-- Opening Marker --

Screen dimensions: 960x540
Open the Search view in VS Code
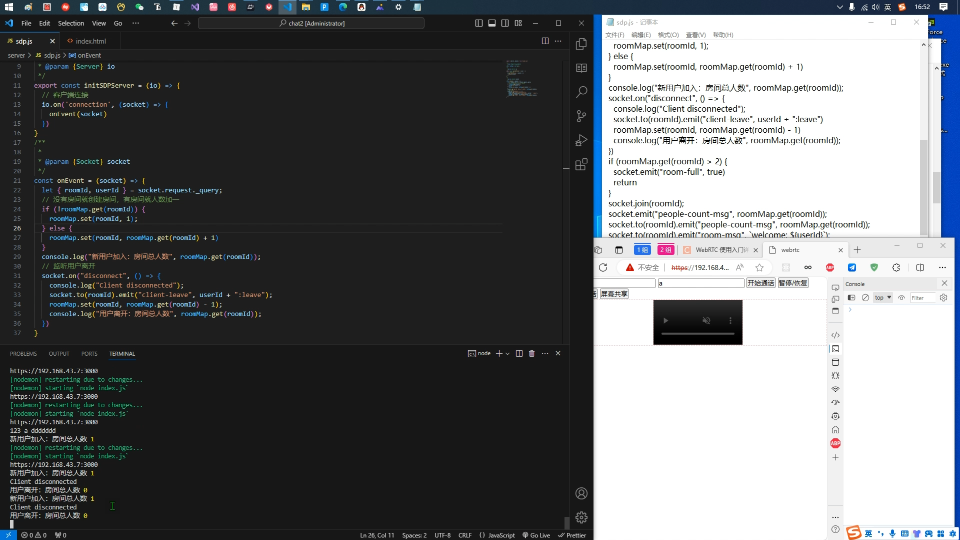[x=582, y=92]
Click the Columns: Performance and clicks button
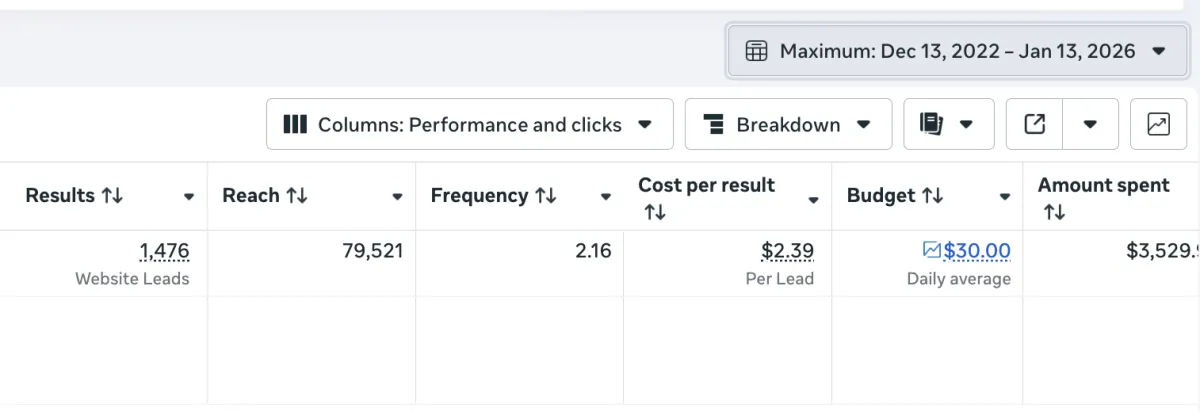 tap(469, 125)
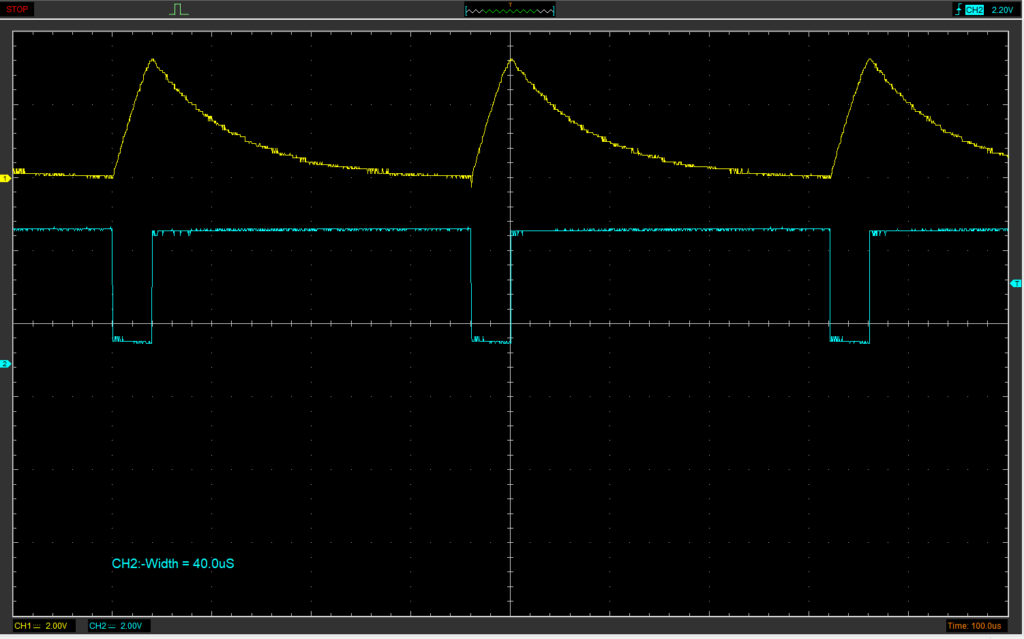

-- Closing Marker --

→ **Work item**
Omit the pictures and write out the lines above from the one with "Click the Columns: Performance" through the last, unchanged.

→ **Response**
Click the Columns: Performance and clicks button
 tap(469, 125)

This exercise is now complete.